Hillary Campaign: We’re Gonna Win in Iowa
UPDATE: a newly released Reuters/C-SPAN/Zogby poll puts Barack Obama firmly in the lead. He leads Edwards in the poll by 4%, Hillary by 7%.
Marc Ambinder reports that “Hillary Clinton’s team has revised its turnout model. The same senior campaign source who projected a turnout of 140,000 voters is now predicting that 150,000 voters will show.” Not only that, the source also says that, “according to the turnout model the campaign is employing, Clinton will finish a strong first on the strength of turnout from Democrats.”
Obama’s campaign also believes that 150,000 will show up, but Obama chief strategist Axelrod believes that the increase in voter turnout will be because independents go out to vote in large numbers this time around.

The battle is on.
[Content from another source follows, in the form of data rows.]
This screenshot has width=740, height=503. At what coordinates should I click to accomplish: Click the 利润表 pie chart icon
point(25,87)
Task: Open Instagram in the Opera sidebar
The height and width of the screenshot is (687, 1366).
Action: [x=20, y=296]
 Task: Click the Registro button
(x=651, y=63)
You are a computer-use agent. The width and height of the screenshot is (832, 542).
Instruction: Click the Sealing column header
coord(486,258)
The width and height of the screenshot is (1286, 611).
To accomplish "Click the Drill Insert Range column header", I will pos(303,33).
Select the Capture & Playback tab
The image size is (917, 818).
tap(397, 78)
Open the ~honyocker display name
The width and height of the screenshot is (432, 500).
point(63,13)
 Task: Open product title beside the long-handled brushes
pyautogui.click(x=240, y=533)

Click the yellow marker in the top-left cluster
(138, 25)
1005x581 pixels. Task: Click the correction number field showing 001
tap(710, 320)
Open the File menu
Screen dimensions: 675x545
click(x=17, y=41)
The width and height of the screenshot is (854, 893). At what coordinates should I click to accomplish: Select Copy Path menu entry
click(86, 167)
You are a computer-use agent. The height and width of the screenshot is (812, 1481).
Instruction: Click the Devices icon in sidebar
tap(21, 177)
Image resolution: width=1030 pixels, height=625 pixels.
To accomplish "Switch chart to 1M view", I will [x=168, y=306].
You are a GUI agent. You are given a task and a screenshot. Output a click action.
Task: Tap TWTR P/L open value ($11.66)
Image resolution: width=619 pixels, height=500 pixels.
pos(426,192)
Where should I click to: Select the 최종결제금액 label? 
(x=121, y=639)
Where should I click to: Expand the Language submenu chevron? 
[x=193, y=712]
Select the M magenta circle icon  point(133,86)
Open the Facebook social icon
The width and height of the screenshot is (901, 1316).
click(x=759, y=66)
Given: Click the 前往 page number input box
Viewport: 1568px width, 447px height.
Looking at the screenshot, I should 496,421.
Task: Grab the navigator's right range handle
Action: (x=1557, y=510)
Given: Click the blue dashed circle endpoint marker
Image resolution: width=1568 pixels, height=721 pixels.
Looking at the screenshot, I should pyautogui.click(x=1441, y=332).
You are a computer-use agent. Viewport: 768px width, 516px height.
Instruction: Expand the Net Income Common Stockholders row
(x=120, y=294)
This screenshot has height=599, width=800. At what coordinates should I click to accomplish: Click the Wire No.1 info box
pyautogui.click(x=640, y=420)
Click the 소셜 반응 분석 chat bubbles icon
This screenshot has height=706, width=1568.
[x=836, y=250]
We’ll see who’s right later today. Clinton’s challenge is to get as many Democrats out to vote as possible, Obama has to focus on independents (and even moderate Republicans). The question is: whose supporters will show up? A high turn-out does not mean that Obama will win, not automatically at least, because it might also very well mean that Clinton has succeeded in getting registered Democrats to the polls.
Only a couple of hours and we’ll know!
Ed Morrissey predicts: “For the Democrats, I think this poll has it correct, and it finishes Obama-Edwards-Clinton. The Republicans wind up with Huckabee beating Romney by three points, and John McCain finishes third, followed by Thompson and then Paul.”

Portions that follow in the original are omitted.